Not necessarily -- and mortgage customers who
don't know any better could be getting their pockets picked to the
tune of thousands of dollars.
Banks piled into the subprime lending business
during the second half of the 1990s, purchasing consumer finance
companies and starting their own subsidiaries. That's helped people
with damaged credit, because they can now borrow from the corner
bank just like everybody else.
But at the same time, it's created a trap for
conventional customers that some of the nation's largest financial
institutions aren't in any hurry to eliminate. Banks aren't required
to offer borrowers who shop their subprime subsidiaries the best
rates they have company-wide, and many don't require subprime employees
to refer good customers to the parent bank for better loans, either.
It
can cost you thousands
That means a prime borrower who visits Citigroup
Inc.'s Citifinancial
division, Wells
Fargo & Co.'s Norwest
Financial subsidiary or one of several other bank-owned subprime
lenders could end up paying thousands of dollars more for the same
loan the parent bank offers, but isn't telling them about.

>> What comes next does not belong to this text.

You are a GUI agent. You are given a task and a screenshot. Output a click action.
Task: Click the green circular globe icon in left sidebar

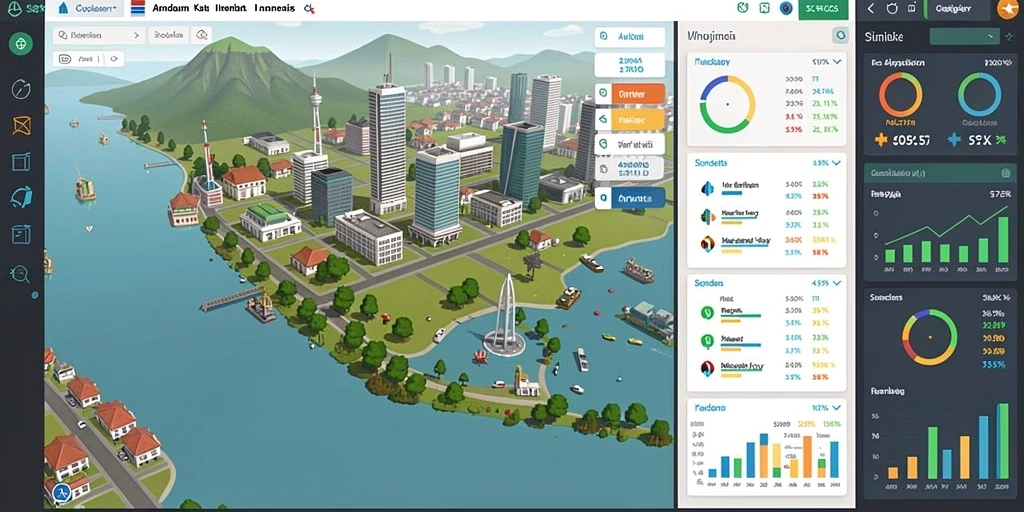coord(21,44)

"If you go in and aren't aware that it's negotiable
or that you could be referred up, they can gouge you as much as
possible," says Matthew Lee, executive director of
Inner City Press/Community on the Move. The Bronx-based consumer
advocacy group studies banking practices.
"They make more money making a higher interest
rate loan, so the incentive to gouge people is clear," he adds.
"There's no law mandating fairness. It's sort of a shame."
Damaged
credit boon, but good credit trap
Lending wasn't always this way. In the past, most banks wouldn't
touch consumers with credit problems, forcing them to seek out subprime
lenders, who charged much higher rates and fees. Now, your local
bank or mortgage company is likely to own a subprime lender or refer
loans to one. That has made it easier and cheaper for damaged-credit
borrowers to get loans. But it has also made the lending process
more confusing -- and created the finance company trap for good-credit
customers.
How does it work? Bankrate.com shopped several
lenders in mid-February, including all of the Citigroup divisions
operating in the Buffalo, N.Y., metropolitan area. They include
Citibank,
Source
One Mortgage, myHomeEquity.com
and Citifinancial.
We found that someone with great credit who
needed a $40,000, 15-year second mortgage would have been charged
a rate of about 12 percent at Citifinancial's branch in Tonawanda,
just north of town. That's assuming the loan would raise the overall
loan-to-value ratio, including the first mortgage, to no more than
80 percent. A loan officer said five points, or $2,000, would be
standard for such a transaction.
Same
loan costs $11,300 more
But just nine miles away at the Citibank branch downtown, seven
miles away at Source One or a couple of mouse clicks away at the
equity-lending Web site, the same loan could be had for 9.95 percent.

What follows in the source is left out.